Childhood dilated cardiomyopathy (DCM) remains a challenge of pediatric cardiology. The 5-year survival free of heart transplantation, is around 50% with the highest death rate in children <1 year old [1]. High waitlist mortality and shortage of smaller donors led to the seek for alternative solutions. Pulmonary artery banding (PAB) in DCM was first described in 2007 [2]. Since then, the method proved to be effective, especially in infants. However, it is still not commonly used worldwide. Fewer than 20 centers presented their results before 2022 [3]. The largest study published so far showed promising results with 34/70 patients experiencing complete left ventricle (LV) functional recovery [4]. The hemodynamic changes induced by PAB result from positive right and LV interaproctions. The increase in right ventricle wall stress results in leftward shift of the intraventricular septum and LV reshaping that further leads to improvement in diastolic and systolic function [5]. However, the exact mechanism, on the cellular level, remains unknown. It is assumed that changes induced by PAB have the potential to reactivate the proliferative potential of cardiomyocytes [3].
We report a case of successful PAB in an infant with idiopathic DCM, despite severe end-stage heart failure (HF) prior to the procedure. The boy was born after 38th week of gestation with birth weight of 2700 grams. He remained healthy until the age of six months old, when the symptoms of HF developed and he was referred to the Pediatric Cardiology Department. Physical examination showed pale skin, severe difficulty breathing, tachycardia, hepatomegaly. Echocardiography revealed severely enlarged LV with ejection fraction (EF) of 10% and moderate mitral regurgitation. Computed tomography scan excluded coronary artery abnormalities. No other specific cause of cardiomyopathy could be found, including carnitine deficiency, most common metabolic diseases and viral infections. Magnetic resonance imaging showed enlarged LV with EF of 8%. The study excluded non-compaction cardiomyopathy, but showed areas of late gadolinium enhancement characteristic for DCM.
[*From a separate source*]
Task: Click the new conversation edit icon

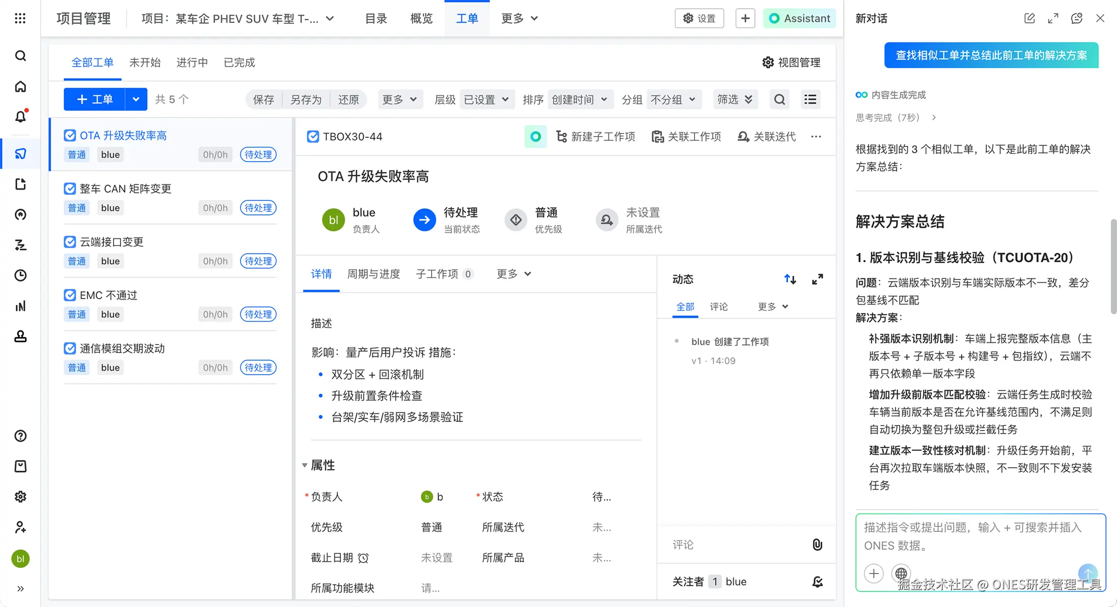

The clinical state of the boy deteriorated, despite intensive treatment. He was qualified on the heart transplant waiting list. However, due to further deterioration, the patient was qualified by the Heart Team for a PAB operation. Final pre-surgical echocardiography showed EF of 11% and global longitudinal LV strain of –4% (Figure 1A–C; Supplementary material, Videos S1 and S2). At the age of 9-month old the child underwent PAB. The pulmonary artery diameter was reduced by 50% resulting in right ventricular pressure increase to 55% of systemic arterial pressure. After the operation the clinical state of the patient slowly improved. Two months post-surgery the intravenous drugs were withdrawn and after another two months the boy was discharged home with oral HF treatment.
During one year of follow up we observed outstanding improvement in LV size and function. Echocardiography at the age of 20 months showed EF of above 60% and global longitudinal strain of –19% (Figure 1D–F; Supplementary material, Videos S3 and S4). This improvement was also confirmed by magnetic resonance imaging. The boy developed well, with no signs of HF and was withdrawn from the heart transplant waiting list.